Other available calls: update_review_queue to change a custom queue's reviewers or questions, remove_items_from_review_queue to detach traces, list_review_queues (filter by user) to find a reviewer's queues, and delete_review_queue to delete a queue (the recorded reviewer answers are left untouched).

note

InputCategoricalList, InputTextList, and some input options are only fully supported on Databricks-managed tracking. On Databricks, create_label_schema routes to the Databricks Review App; on open-source MLflow it uses the tracking store.

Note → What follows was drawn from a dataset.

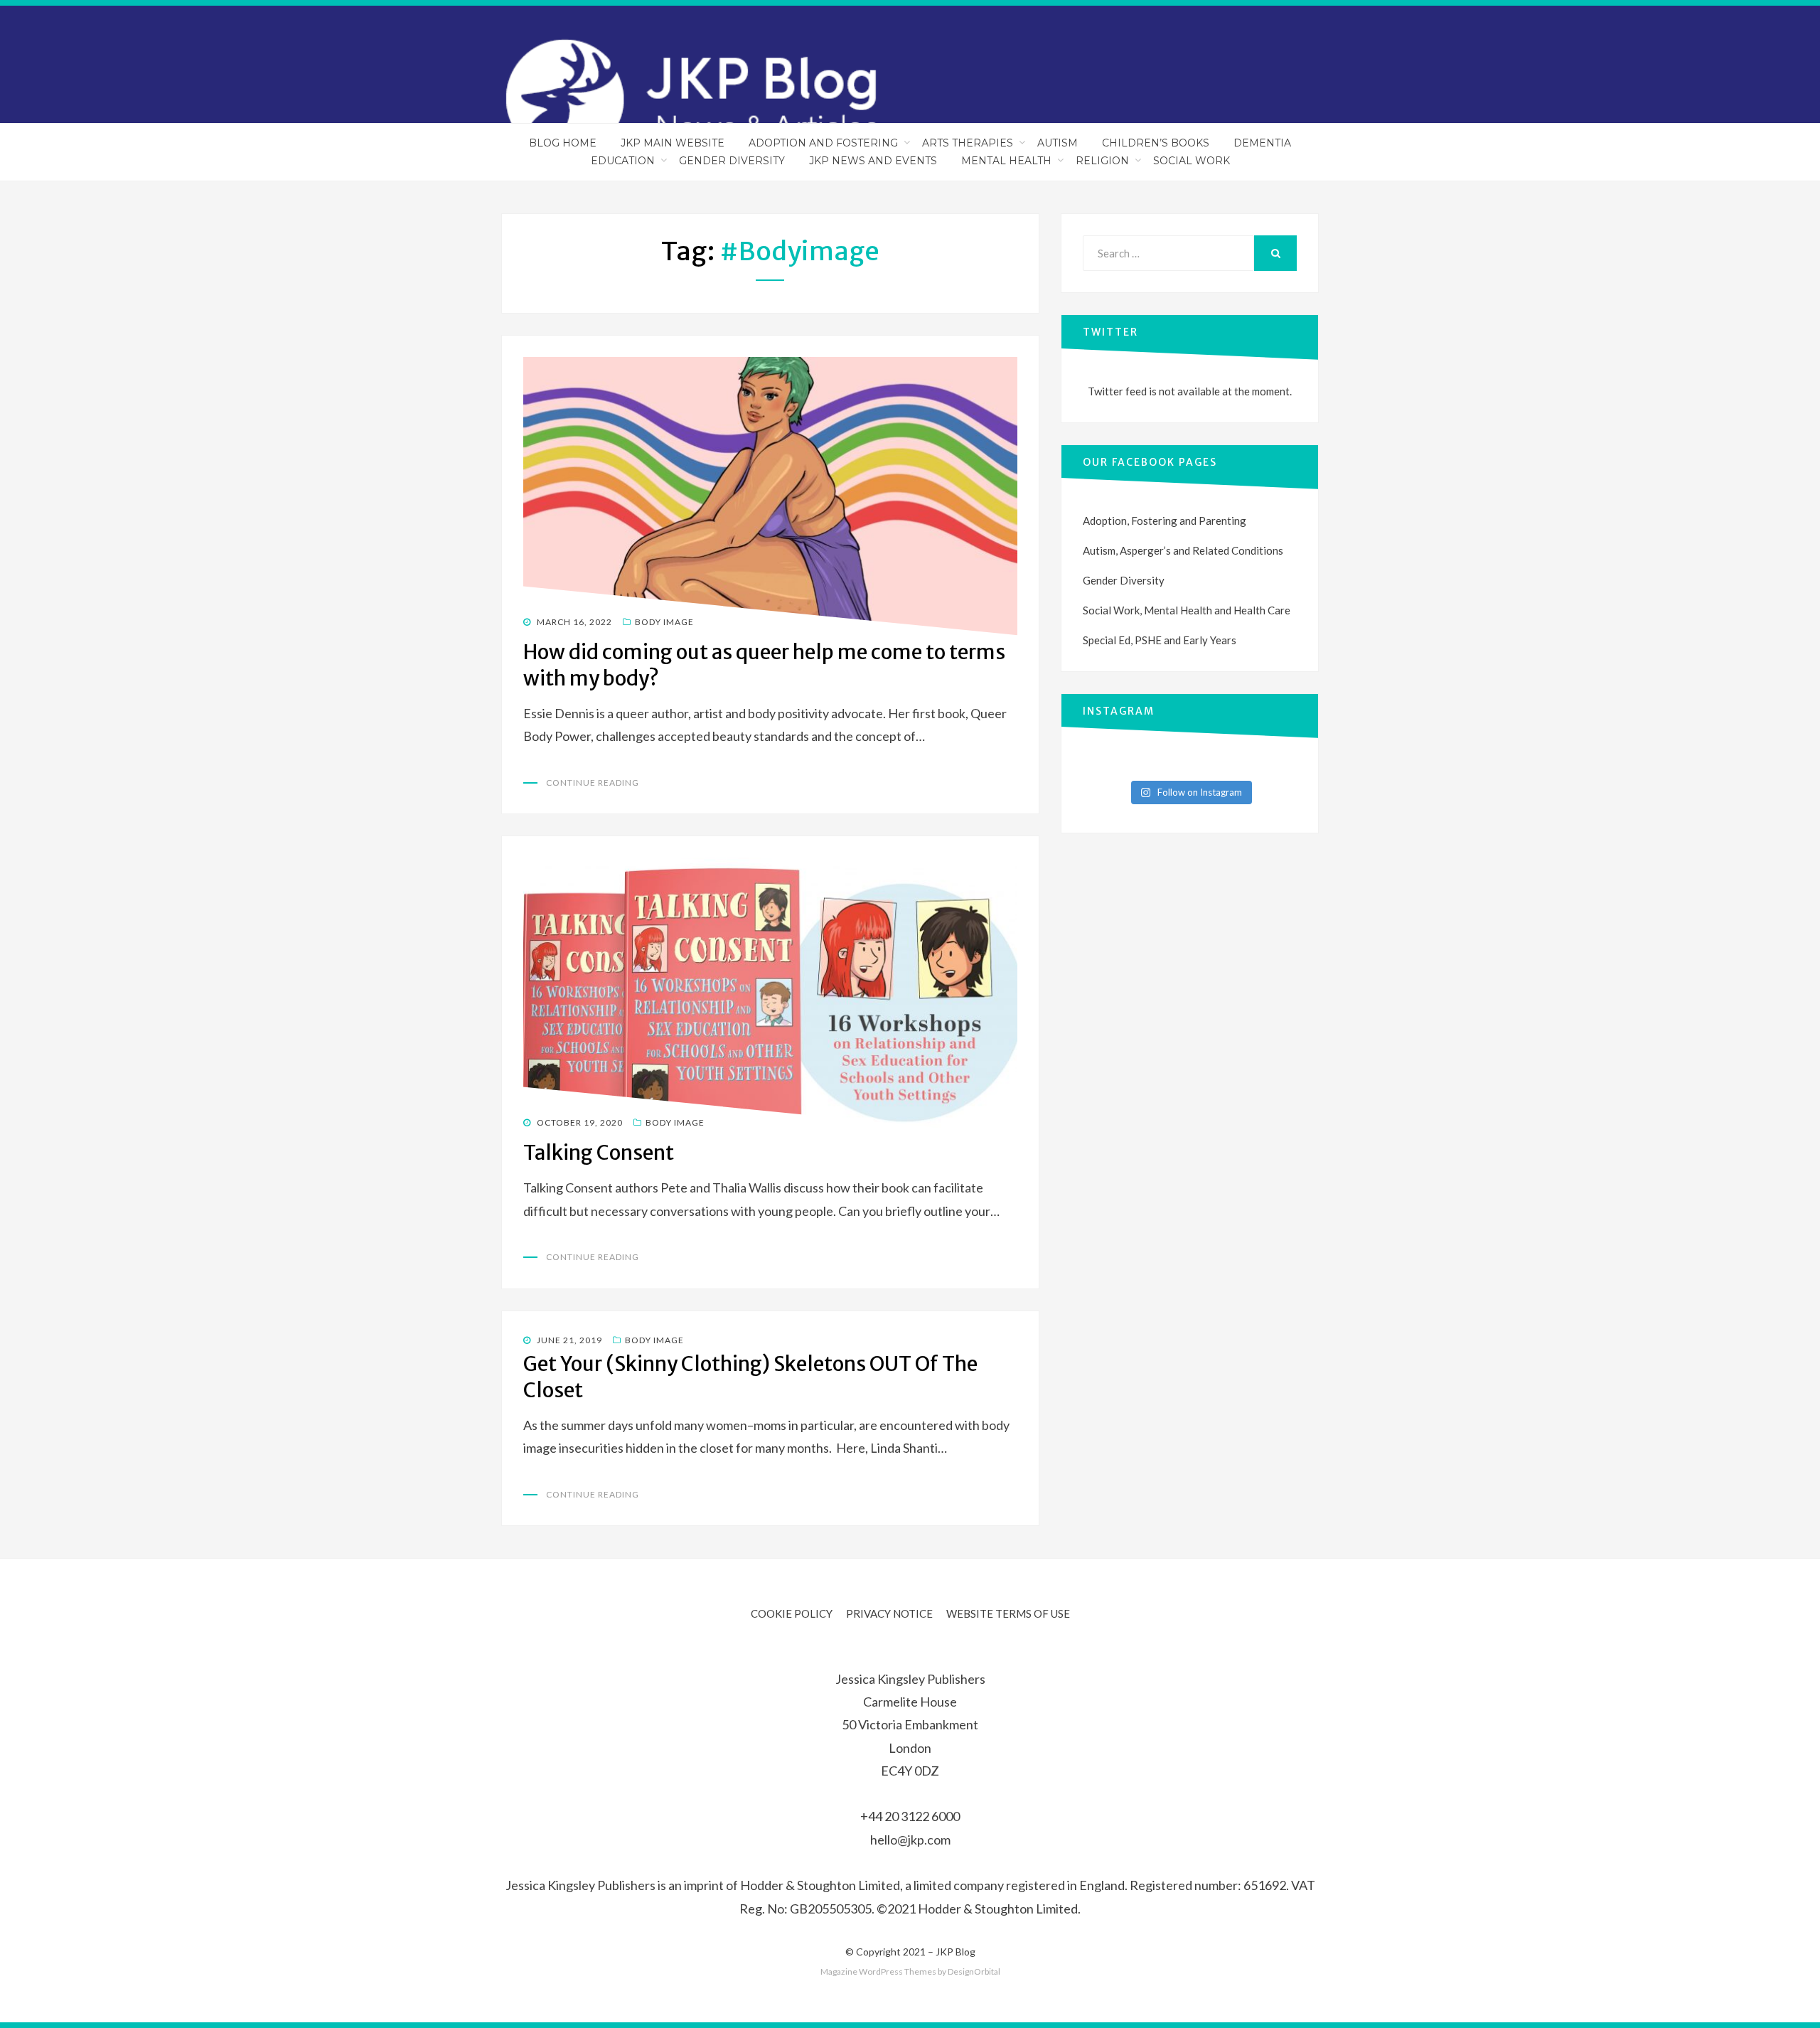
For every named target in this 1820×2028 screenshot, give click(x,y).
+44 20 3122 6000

How review answers get logged to traces

A review queue never stores answers separately from your traces. Each answer is written straight onto the reviewed trace (a feedback question logs feedback, an expectation question logs the expected ground-truth value), attributed to the reviewer. Re-saving an edited answer replaces the reviewer's previous one rather than creating a duplicate. This means review output is immediately available wherever trace data is used: the trace UI, evaluation, and ground-truth datasets, with no extra export step.

Next steps

  • Evaluate your app: use the collected feedback and expectations as quality signals when you run evaluation.
  • Align an LLM judge: turn reviewer feedback into an aligned judge that scales human judgment to more traces.
  • Build an evaluation dataset: promote ground-truth expectations into a dataset you can evaluate against.